-- TÂCHES À RÉALISER --
[a] D'après l'extrait sur le nombre de transactions immobilières, à combien de transactions Loïc Cantin estime-t-il que le marché devrait atterrir à fin 2024 ?
[b] Traduisez en anglais la phrase suivante de l'extrait sur le nombre de transactions immobilières : « Pour ce dernier, l’année 2024 sera l’année de vérité pour les prix, en baisse de 3 à 4 % en moyenne. »

-- EXTRAIT DE PAGE --
- - - - -
La synthèse
Nombre de transactions : un retour à la norme en 2024
« Depuis 2017, on s’était habitué, en quelque sorte, à un confort (…). On a créé un phénomène d’accélération et de rotation du parc. On a peut-être consommé un peu trop. (…) Le marché a connu un excès historique (NDLR : 1 200 000 transactions). On va certainement revenir à un volume de transactions plus en adéquation avec la réalité de notre système. Je pense qu’on devrait atterrir, à fin 2024, à 850 000 transactions, en l’absence de toute aggravation des taux d’intérêt », déclare Loïc Cantin, président de la FNAIM. Pour ce dernier, l’année 2024 sera l’année de vérité pour les prix, en baisse de 3 à 4 % en moyenne. Une chute qui vient naturellement prendre la suite d’une baisse des volumes, d’environ 21% pour 2023, la plus forte jamais constatée depuis 50 ans.
Solvabilité des ménages : une main tendue aux primo-accédants ?
- - - - -
-- INFORMATIONS AFFICHÉES --
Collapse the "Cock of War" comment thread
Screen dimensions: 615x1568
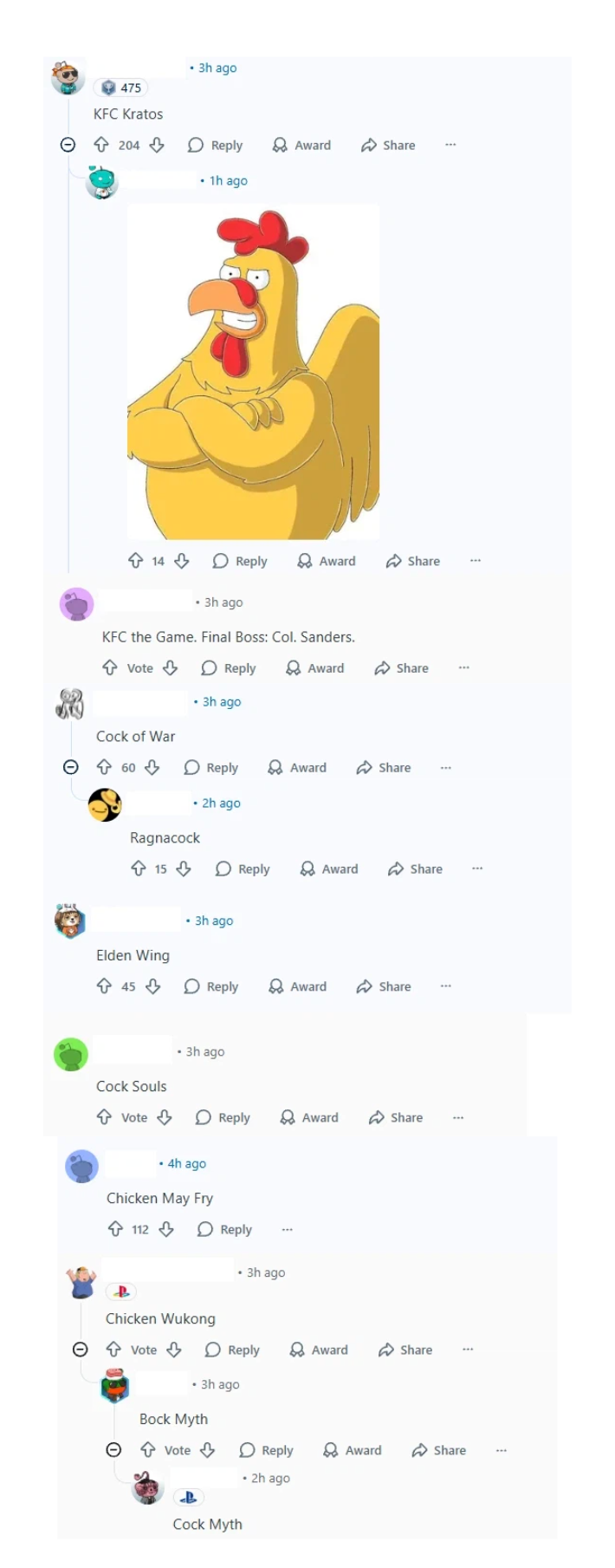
- - - - -
-- TÂCHES RÉSOLUES --
[a] À 850 000 transactions, en l'absence de toute aggravation des taux d'intérêt.

[b] For the latter, 2024 will be the year of truth for prices, which will be down 3 to 4% on average.